Table 1. Implementation challenges in conducting VE studies during the COVID-19 pandemic based on experience in Japan and the Philippines.
| Implementation challenges | Solutions/mitigations (checkmark [✓] for the ones used and arrowhead [⮚] for suggestions for future studies) | Countries |
|---|---|---|
| Recruitment of health-care facilities |
Search for health-care facilities where testing is done frequently and where patients with COVID-19 and other respiratory infections are admitted frequently
Convey the public health value of the research. Collaborate with existing clinical networks. Design the study in a way that the burden of health-care facilities is minimal. Establish a unified database that can link vaccination records and outcomes may minimize/eliminate the need to do this. |
Both (especially Japan) |
| Unavailability of vaccination record database |
Refer to either vaccination card or medical chart (if neither is available, self-report).

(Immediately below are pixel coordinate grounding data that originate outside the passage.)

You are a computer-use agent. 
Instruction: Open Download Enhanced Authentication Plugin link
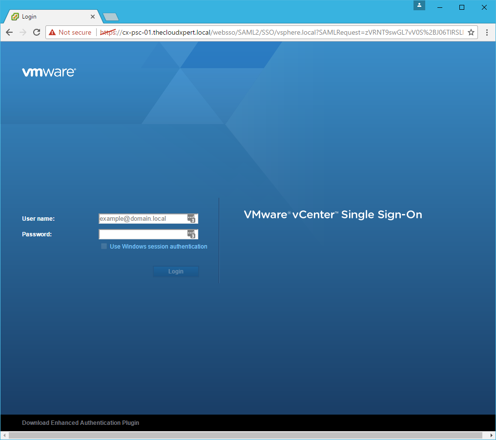pyautogui.click(x=81, y=423)
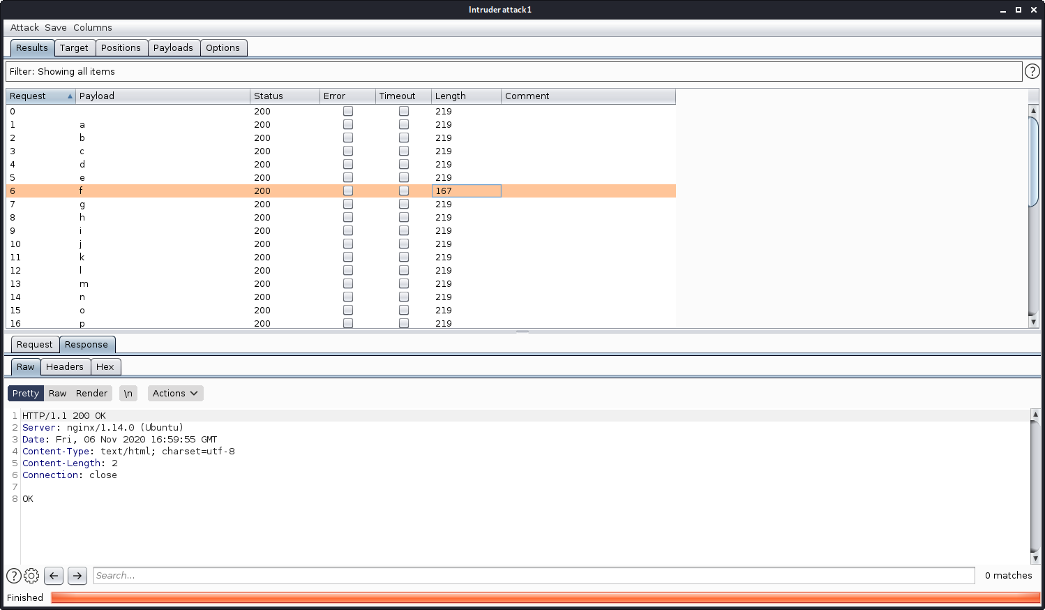This screenshot has height=610, width=1045.
Task: Select the Render view button
Action: 91,394
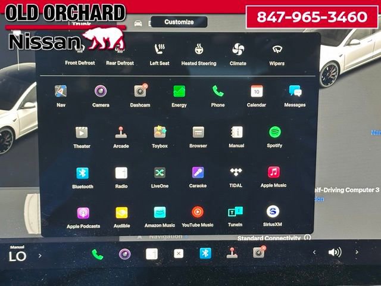The image size is (381, 286).
Task: Open the Arcade joystick app in grid
Action: [x=121, y=133]
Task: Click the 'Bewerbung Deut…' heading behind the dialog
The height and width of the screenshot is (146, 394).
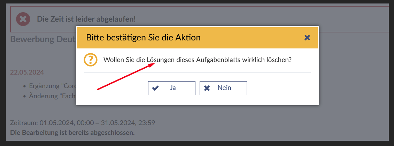Action: 43,39
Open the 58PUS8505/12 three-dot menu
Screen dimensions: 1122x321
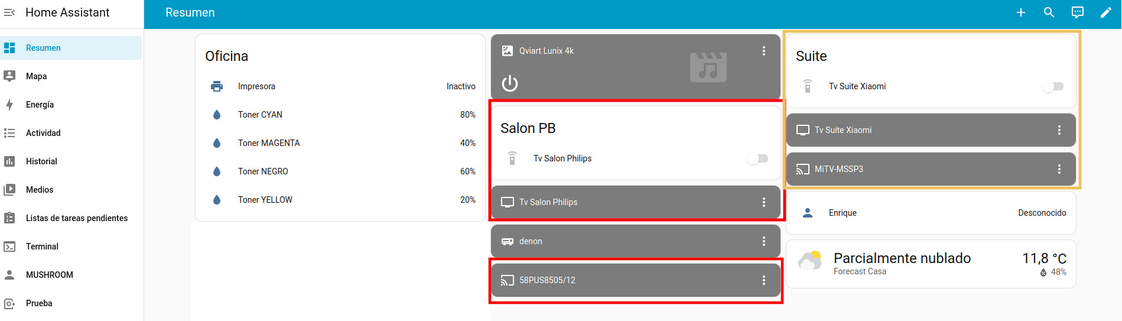(x=763, y=280)
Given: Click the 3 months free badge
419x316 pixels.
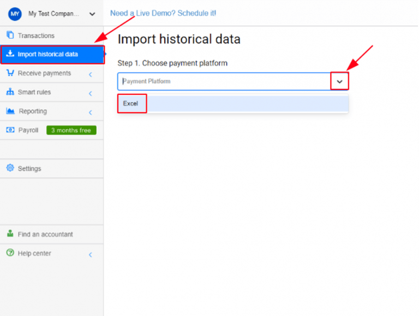Looking at the screenshot, I should 71,130.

Establish a unified database for vaccination records. |
Both |
| Epidemiological biases and confounders (see Table 2 for a specific list) |
Be careful and agile in consideration of biases and confounders. Ensure clear case definition and collection of essential information such as relevant potential confounders (best done as a prospective study by ideally incorporating into public health surveillance, such as ILI or SARI surveillance). Prepare uniform and practical protocols that can be adopted rapidly if a health emergency occurs. See Table 2 for specific solutions/mitigations for each bias or confounder. |
Both |
| Timeline |
Communicate with various stakeholders including institutional review board secretariat/members regularly.
Establish/maintain platforms such as clinical research networks and unified databases during inter-emergency/epidemic/pandemic period. Conduct studies as public health activities rather than research (if feasible under local circumstances). Append VE evaluation component to existing public health surveillance such as ILI or SARI surveillance. Prepare uniform and practical protocols that can be pre-approved and then rapidly adopted when a health emergency occurs. Establish a mechanism to publish and disseminate study results rapidly. |
Both (especially the Philippines) |
| Maintaining motivation of health-care facilities | Periodically communicate and publish findings to acknowledge contributions. | Japan |
| Infection prevention and control measures in health-care facilities |
Show evidence that the virus can be inactivated on paper after several days.
Design the study in a way that the burden of health-care facilities is minimal. |
Both |
| Human resources |
Seek support from medical students who are eager to gain research experience.
Establish ways to build surge capacity. |
|
| Funding |
Publishing multiple reports resulted in further funding (Japan).
The World Health Organization provided funding (the Philippines). |
Both |
ILI: influenza-like illness; SARI: severe acute respiratory infection; VE: vaccine effectiveness.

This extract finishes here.